STORED DATA section start
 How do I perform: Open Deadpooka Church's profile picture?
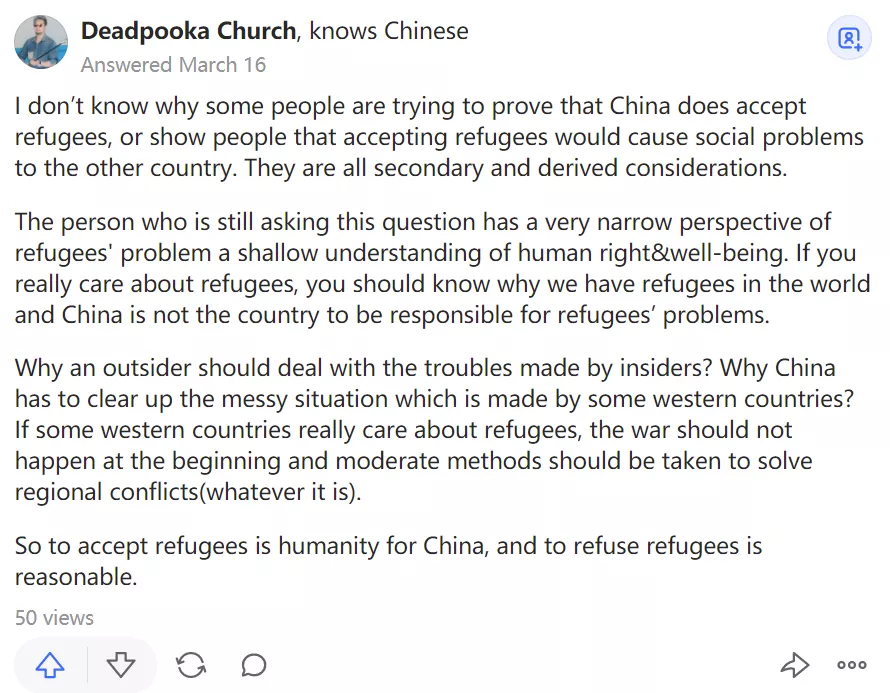(x=41, y=42)
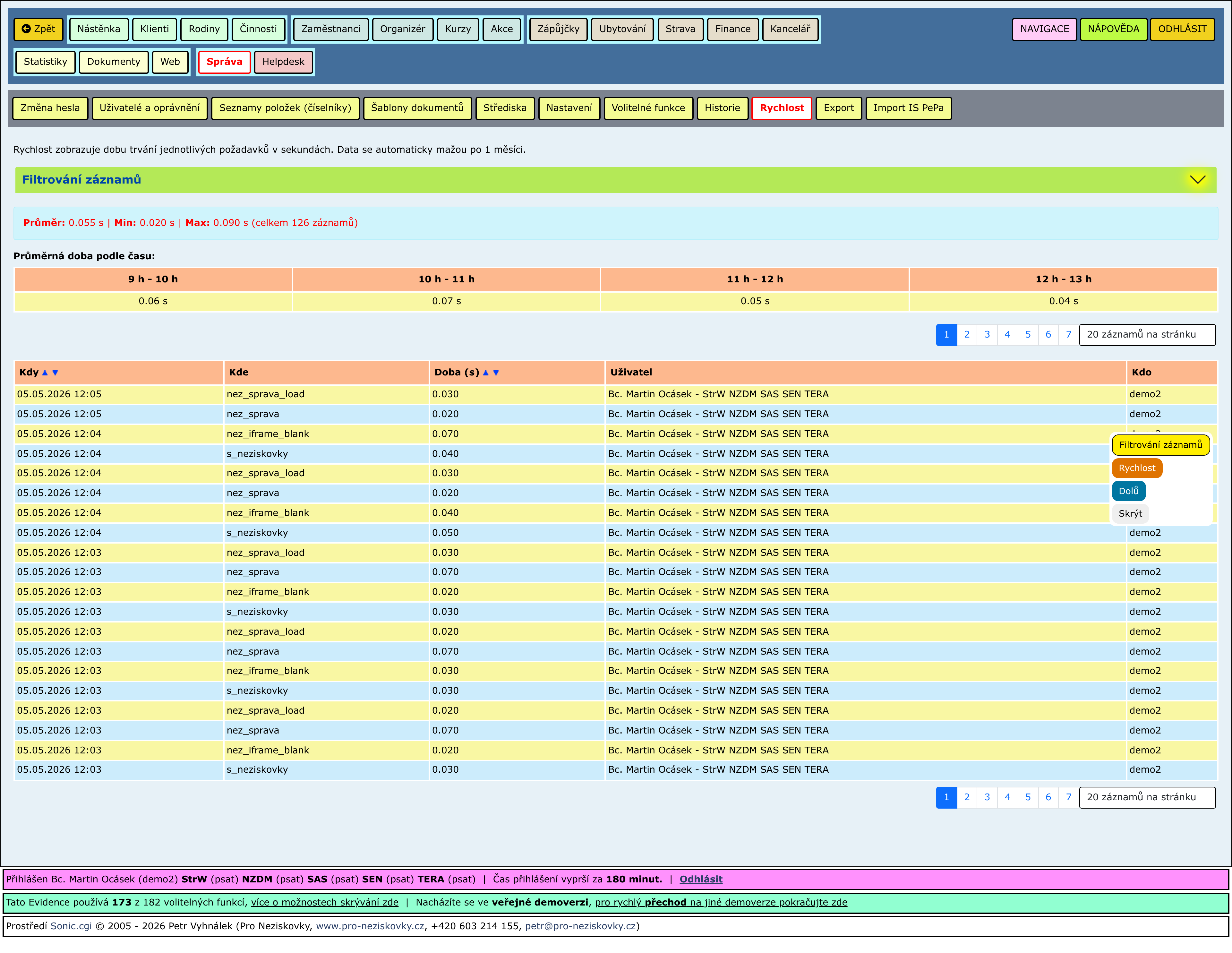
Task: Sort Doba (s) column descending arrow
Action: coord(496,373)
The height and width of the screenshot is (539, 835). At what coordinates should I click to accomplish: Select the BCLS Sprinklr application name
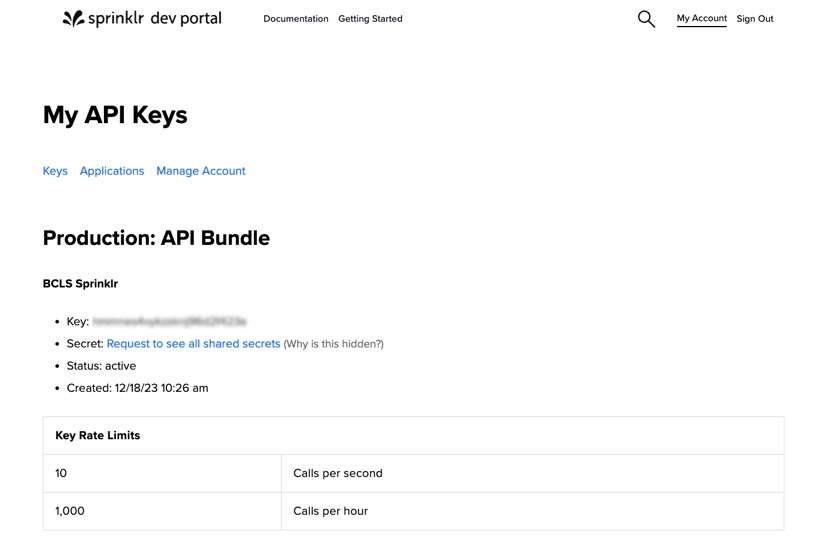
STORED DATA section end
EXERCISE REQUIREMENTS: Transcribe all records verbatim and omit each image.

SOLUTION FOR THIS PROBLEM:
 How do I perform: Open Deadpooka Church's profile picture?
(x=41, y=42)
Task: Sort Doba (s) column descending arrow
Action: coord(496,373)
The height and width of the screenshot is (539, 835). At what coordinates should I click to accomplish: Select the BCLS Sprinklr application name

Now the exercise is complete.